Dalle Molle Institute for Semantic and Cognitive Studies
- Formation: 1972
- Type: research institute
- Purpose: research into application of artificial intelligence to language
- Headquarters: Geneva
- Founder: Angelo Dalle Molle
- Parent organization: Fondation Dalle Molle
- Affiliations: University of Geneva
- Website: dallemolle.ch/les-instituts/#issco

= Dalle Molle Institute for Semantic and Cognitive Studies =

Research institute in Geneva, Switzerland

The Dalle Molle Institute for Semantic and Cognitive Studies (Istituto Dalle Molle per gli studi semantici e cognitivi or ISSCO) is a research institute in Geneva, Switzerland.
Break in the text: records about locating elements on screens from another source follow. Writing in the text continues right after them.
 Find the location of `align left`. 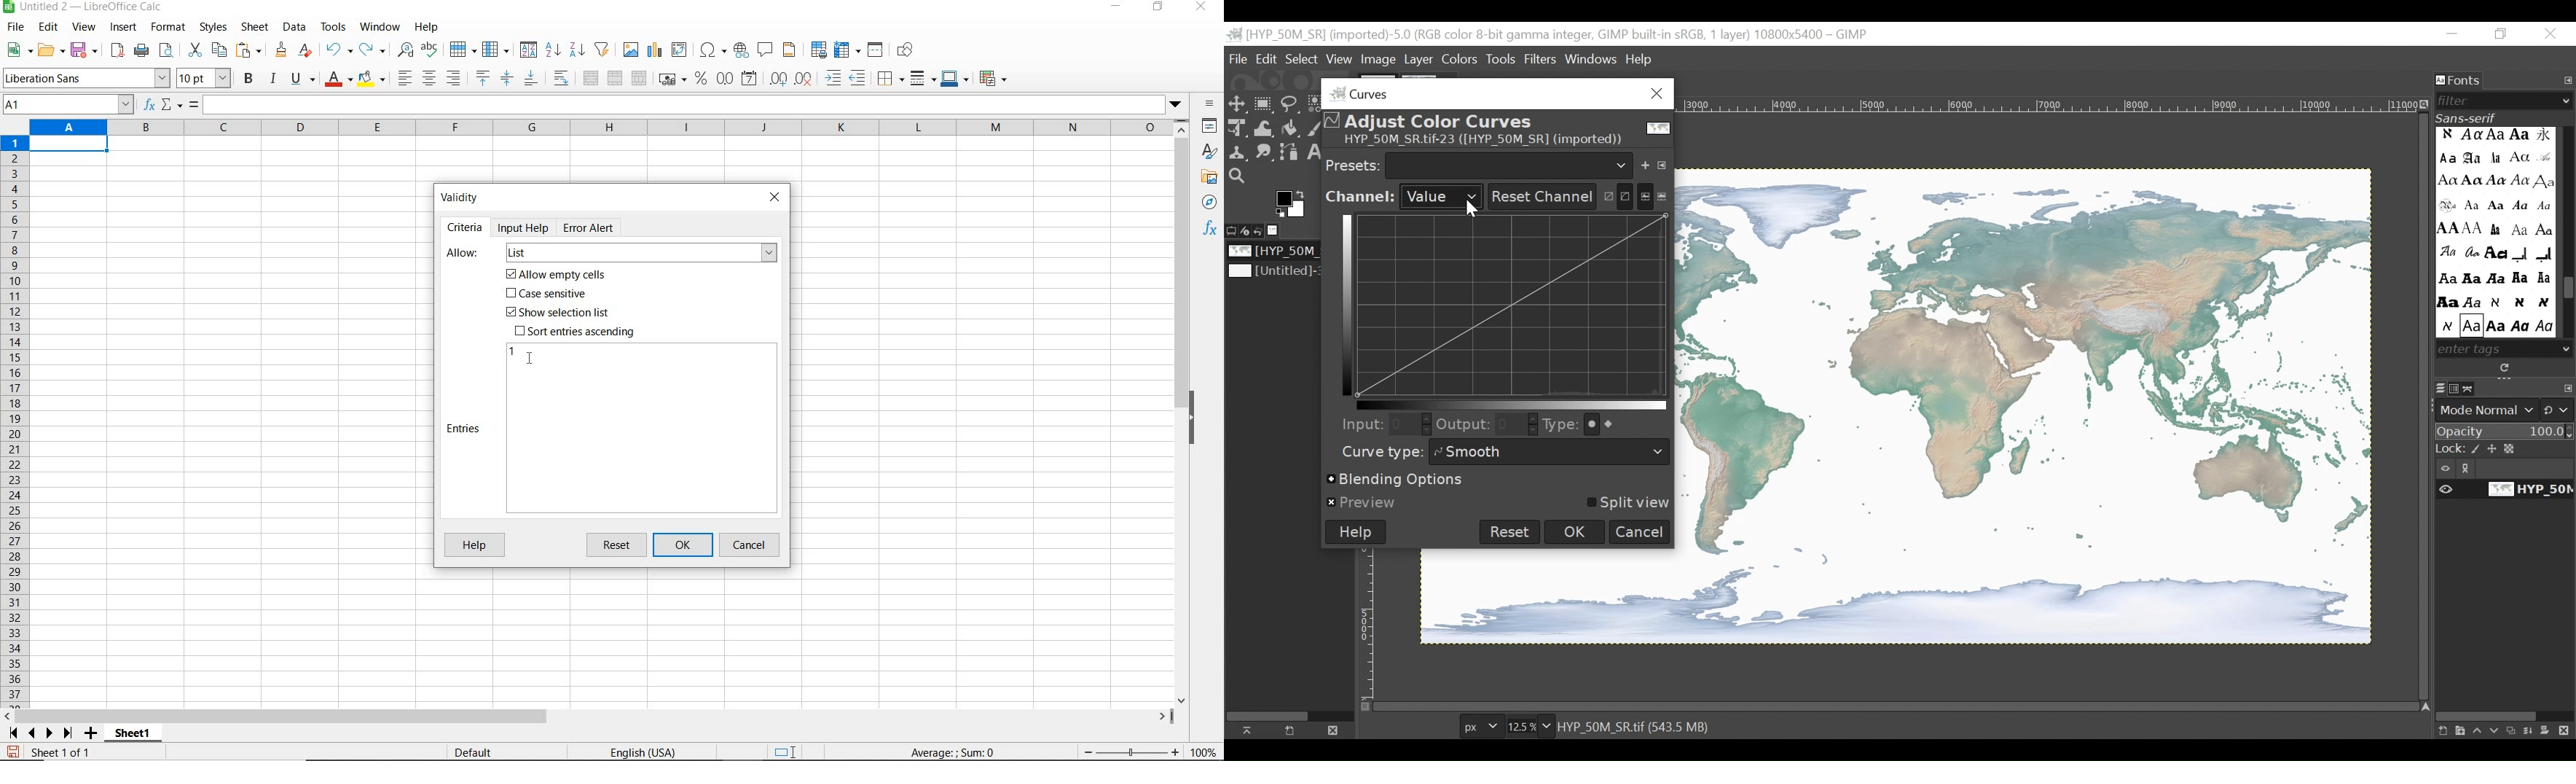

align left is located at coordinates (404, 79).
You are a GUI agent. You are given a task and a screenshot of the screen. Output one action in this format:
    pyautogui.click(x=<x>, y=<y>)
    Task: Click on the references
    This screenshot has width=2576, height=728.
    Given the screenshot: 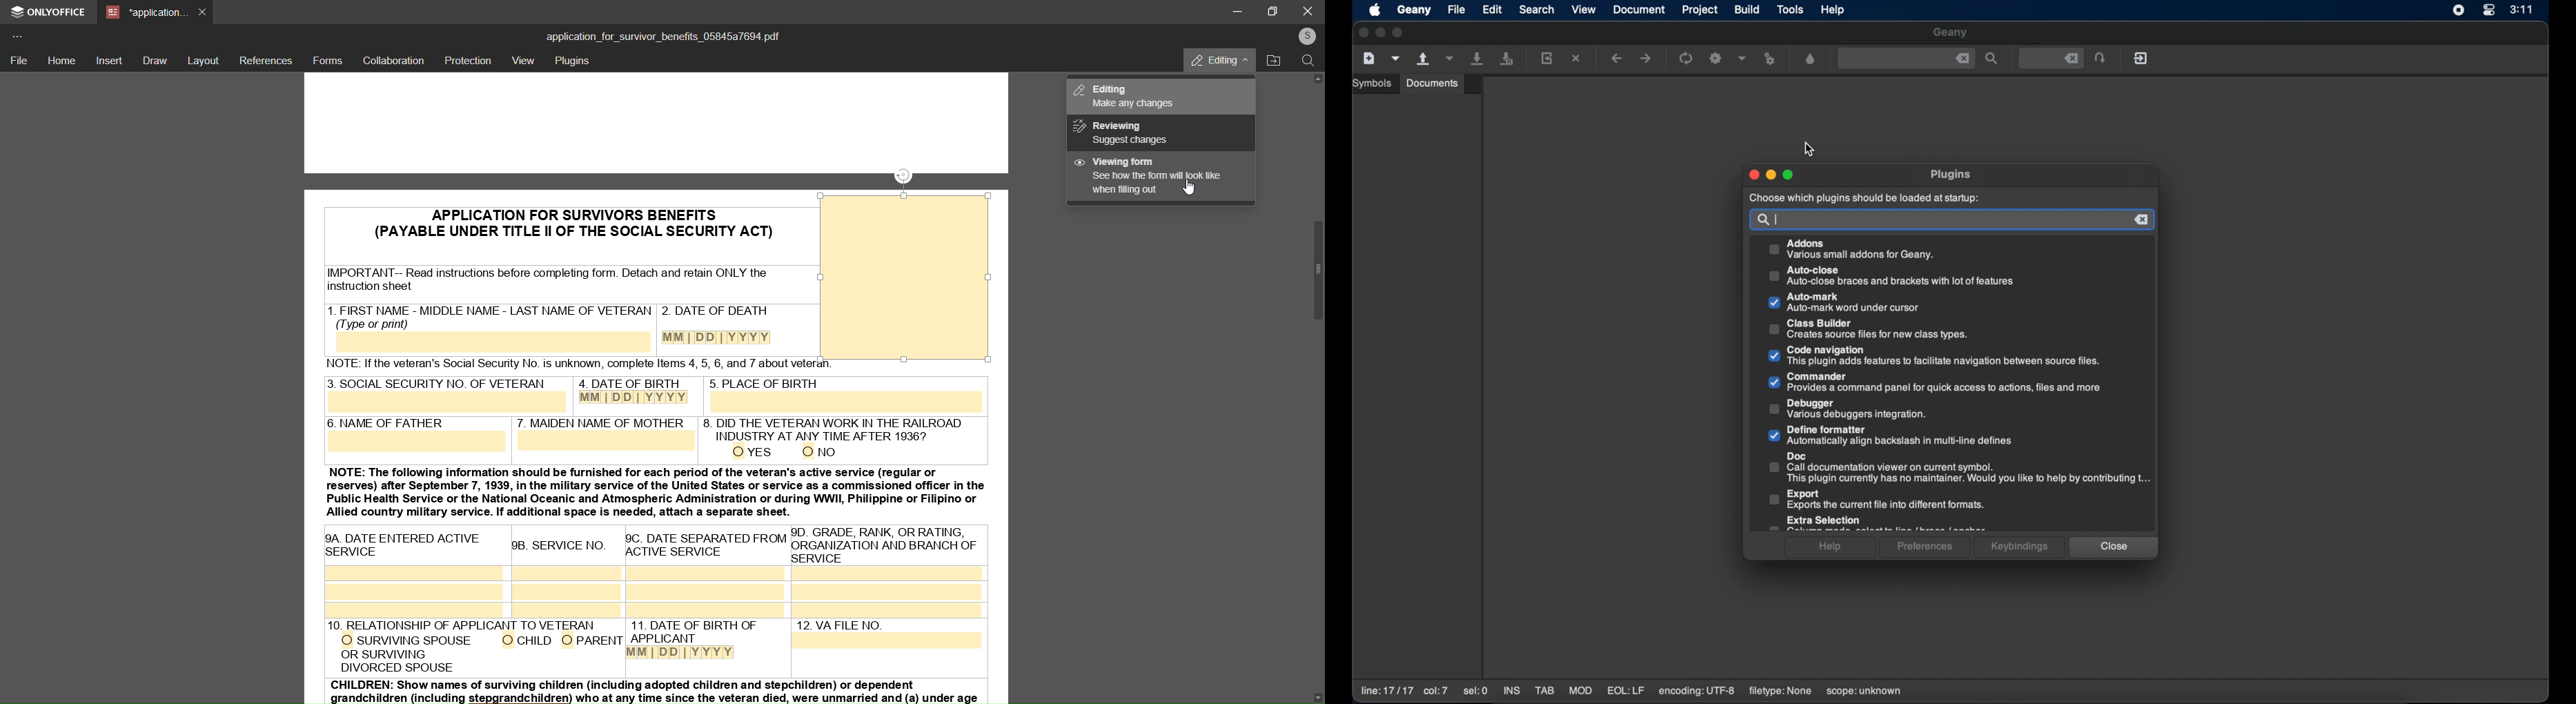 What is the action you would take?
    pyautogui.click(x=266, y=60)
    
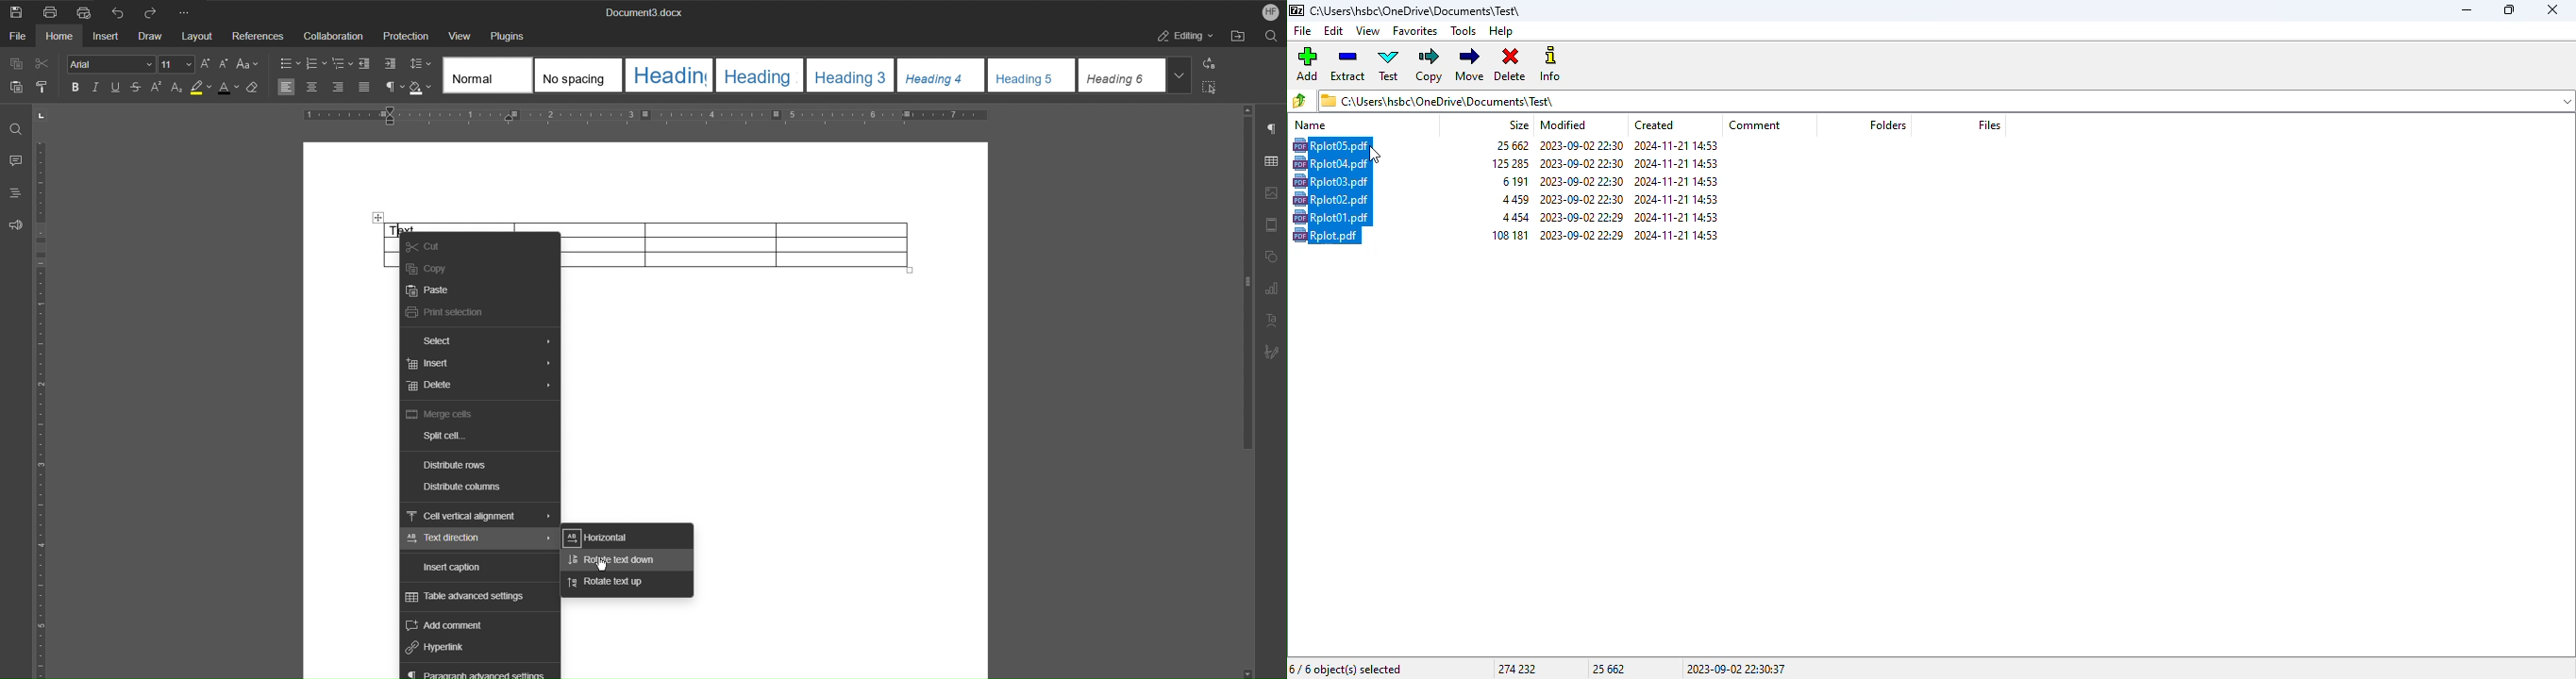  I want to click on Bold, so click(78, 88).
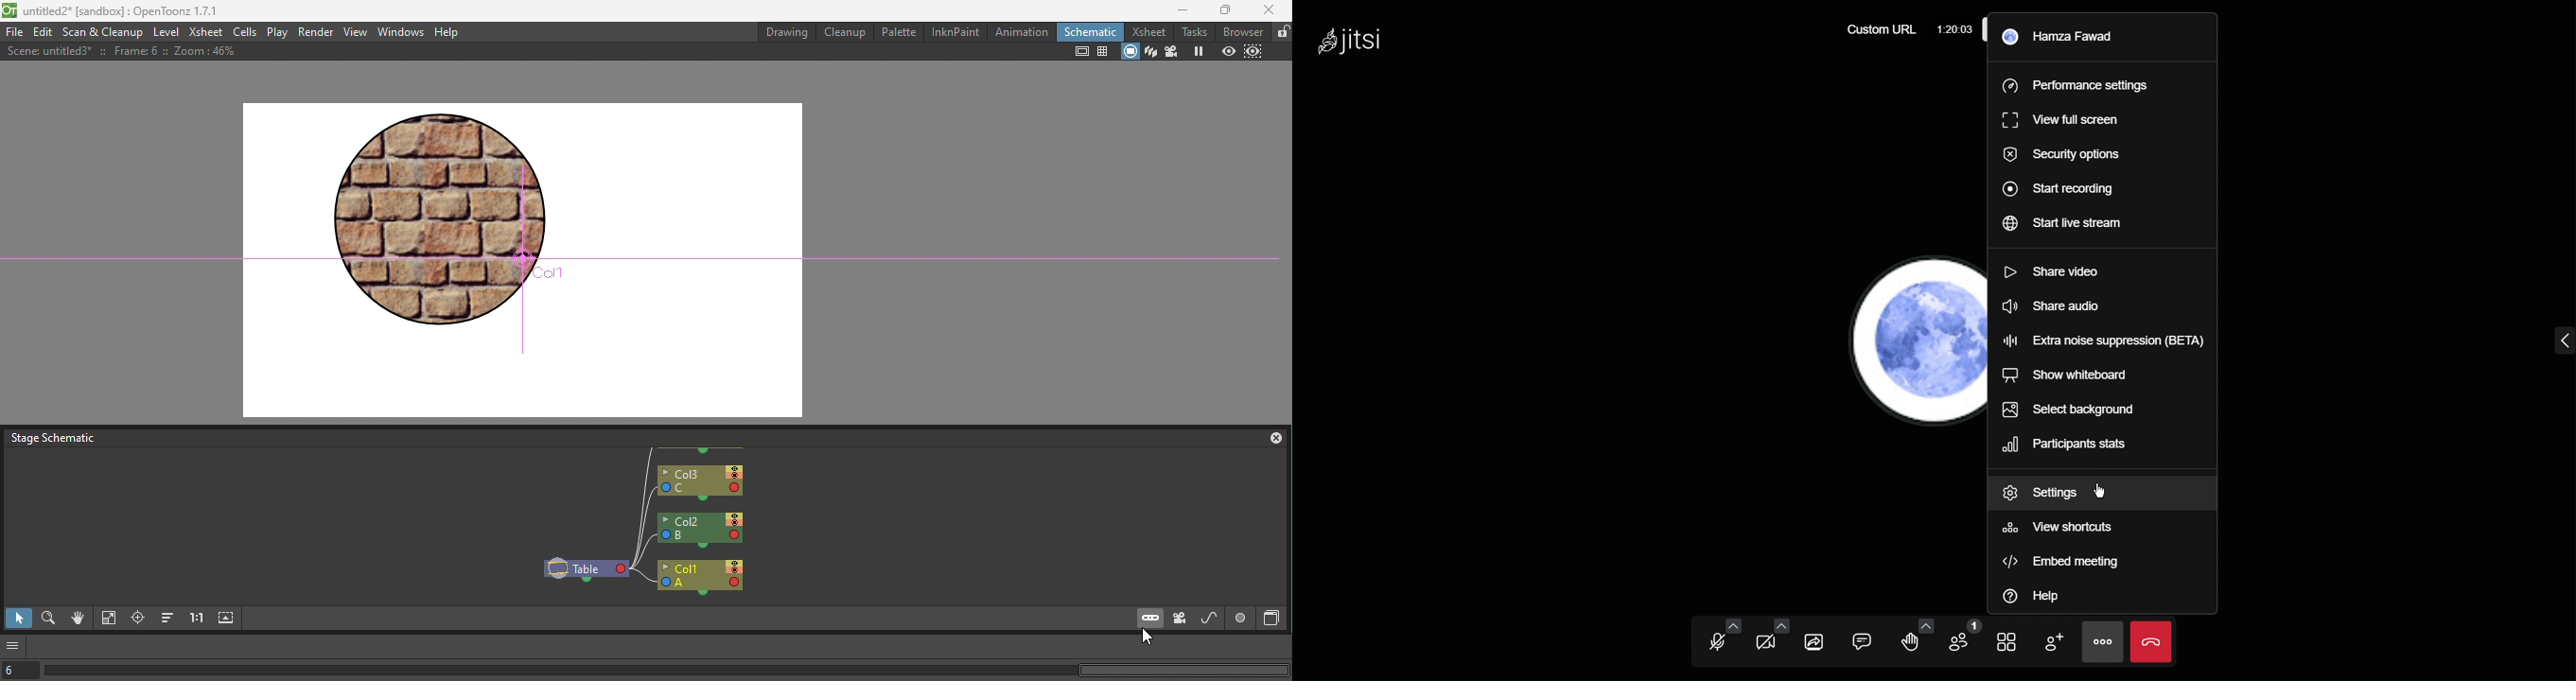  Describe the element at coordinates (900, 31) in the screenshot. I see `Palette` at that location.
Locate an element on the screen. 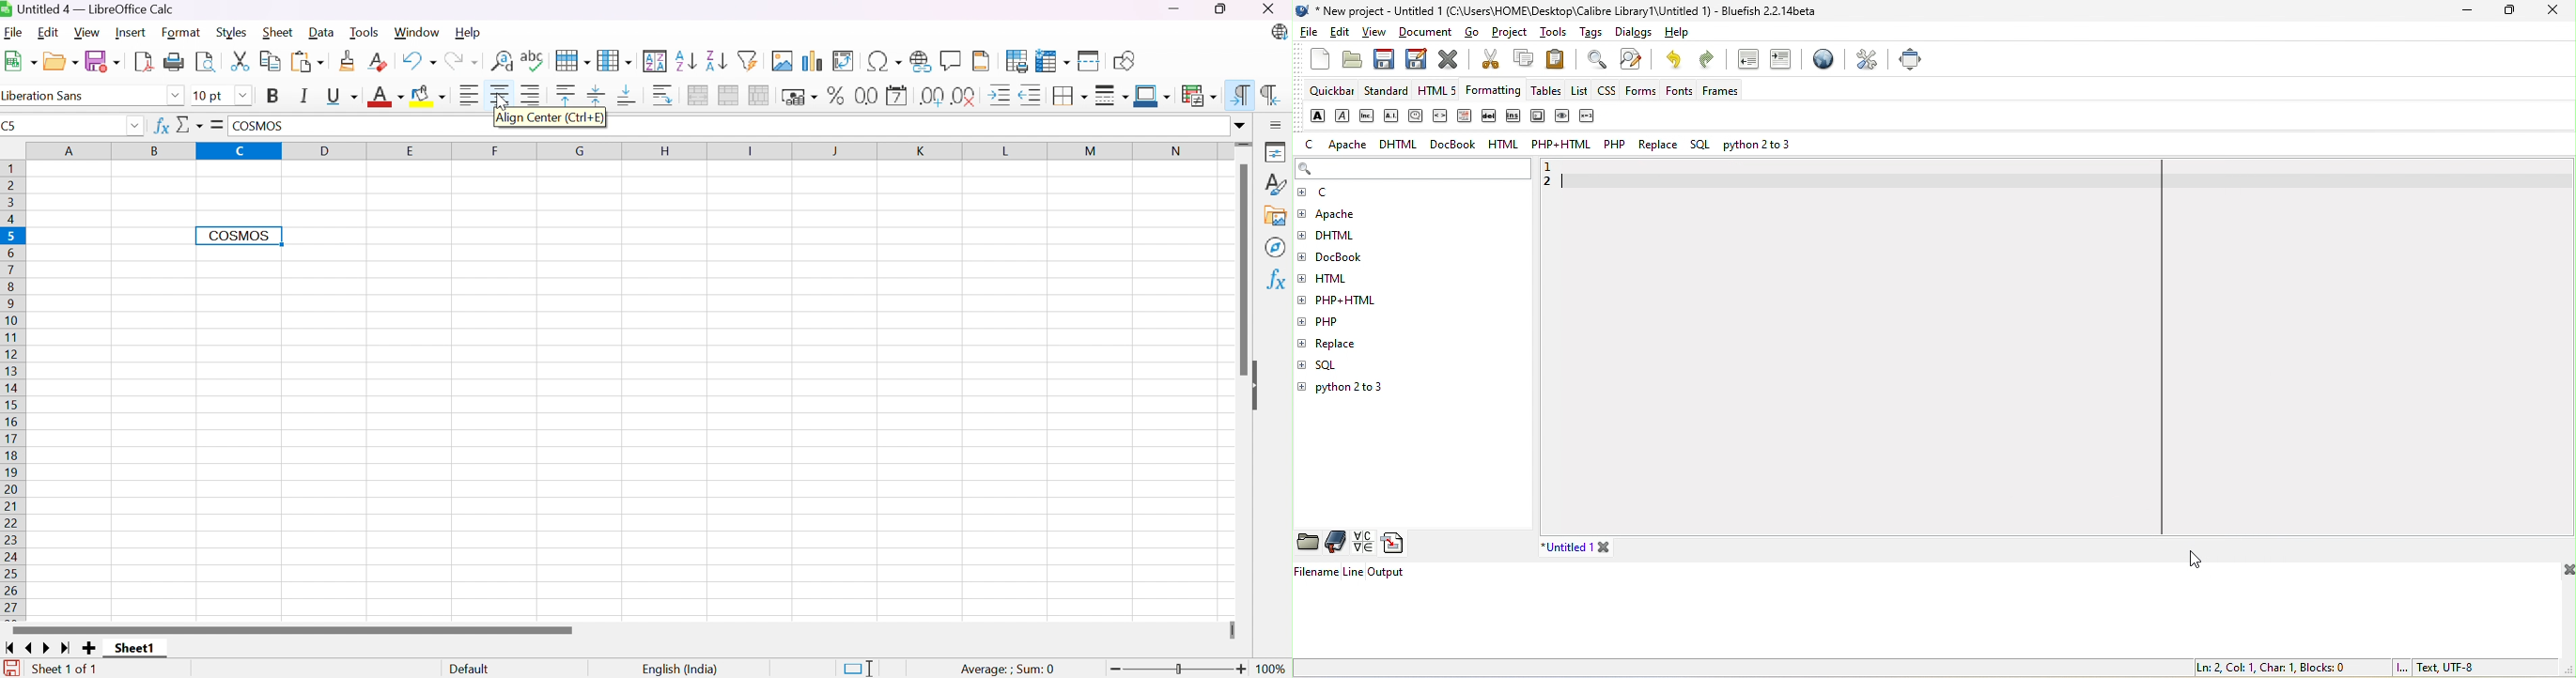 The width and height of the screenshot is (2576, 700). Drop Down is located at coordinates (243, 95).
It was founded in Lugano in 1972 by Angelo Dalle Molle through the Fondation Dalle Molle, to conduct research into the application of artificial intelligence to linguistics, cognitive science and semantics with the aim of developing systems for automated translation. Since 1976 it has been a part of the Faculté de Traduction et d'Interprétation, the faculty of translation and interpreting, of the University of Geneva.

ISSCO is one of four Swiss research organisations founded by the Dalle Molle foundation, of which three are in the field of artificial intelligence.